The decision was motivated by two things: greed and self-preservation. When the Wall came down, when the East opened itself to the rest of the world, the money dried up instantly. The perks and benefits she had known most of her life vanished. Work came less and less.

What made it worse was the "new openness," the information now being swapped freely in the intelligence community. Secrets were suddenly being shared with former enemies, or secrets were leaking, or secrets were simply being sold.

"If I stayed, there would be another job. And that job would fail, and I would be blown, and I would end up arrested or dead."

It was the memory of that first night in the police station, the memory of Magadan, that motivated her. She wasn't ever going to allow that to happen again. She would never be a captive.
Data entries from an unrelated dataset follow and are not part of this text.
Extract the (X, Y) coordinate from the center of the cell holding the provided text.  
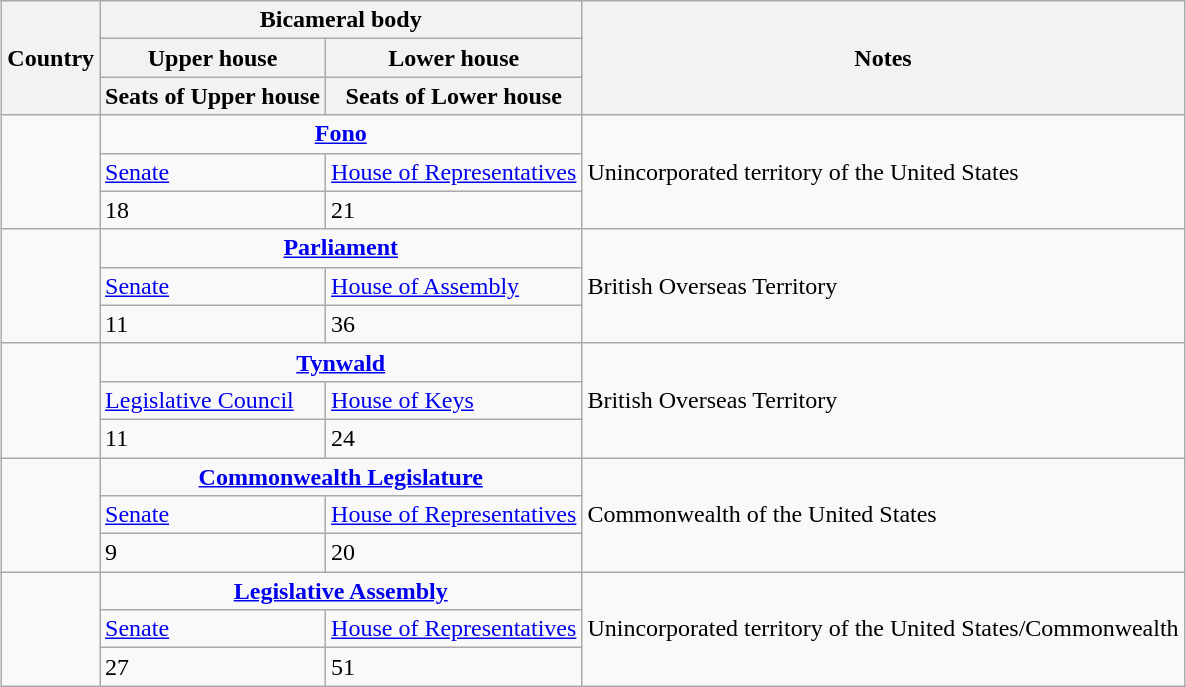
Seats of Upper house (213, 96)
18 (213, 210)
Legislative Council (213, 400)
Legislative Assembly (341, 591)
Tynwald (341, 362)
21 (454, 210)
Upper house (213, 58)
Fono (341, 134)
20 (454, 553)
27 (213, 667)
Commonwealth Legislature (341, 477)
House of Keys (454, 400)
51 (454, 667)
9 (213, 553)
24 (454, 438)
Seats of Lower house (454, 96)
Unincorporated territory of the United States (883, 172)
Country (51, 58)
36 (454, 324)
Lower house (454, 58)
Notes (883, 58)
Unincorporated territory of the United States/Commonwealth (883, 629)
Parliament (341, 248)
Commonwealth of the United States (883, 515)
House of Assembly (454, 286)
Bicameral body (341, 20)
It was then, too, that she discovered she was afraid to die.

She made preparations.

And the job came, just as she had anticipated, and she left for Amsterdam as directed, and as soon as she arrived she took another flight to Paris, and then another to Rome, then Malta, then New York, and, finally, Tel Aviv. In Tel Aviv she put word in the proper ears that she could contact someone who could arrange death, if the price was right. She built an elaborate protocol for those who wanted to hire such a service, pretending that she had a partner, an employer. She used classified ads and answering services and dead drops, and then, later, the Internet, all the tradecraft she had been taught.

It took eight months, and she was nearly broke before the first job came. She investigated the source, investigated the mark, and decided it was a job she could do successfully. She spent another seven weeks preparing for it, and when she believed everything was right, she flew to London and killed a very wealthy man's wife, and made it look like the woman had stroked-out while standing in line at Harrods.

She'd earned just under three million dollars for her efforts, and never looked back.

***

When I pressed her, she told me that she had murdered nine men and two women for money. I rephrased the question.

"How many people have died at your hands?" I asked.

She didn't want to answer. She took her time. Then she said, "Thirty-seven."

But only eleven had been for money, she added.

She thought it was ironic that, since going independent, she'd actually committed less murder than before.

I told her that I thought it was ironic, too.

Then I told her that, while all of this was very interesting and deeply disturbing, it still didn't explain what the hell I was doing with her on Bequia.

***

"I want to hire you, Atticus. Someone is trying to kill me."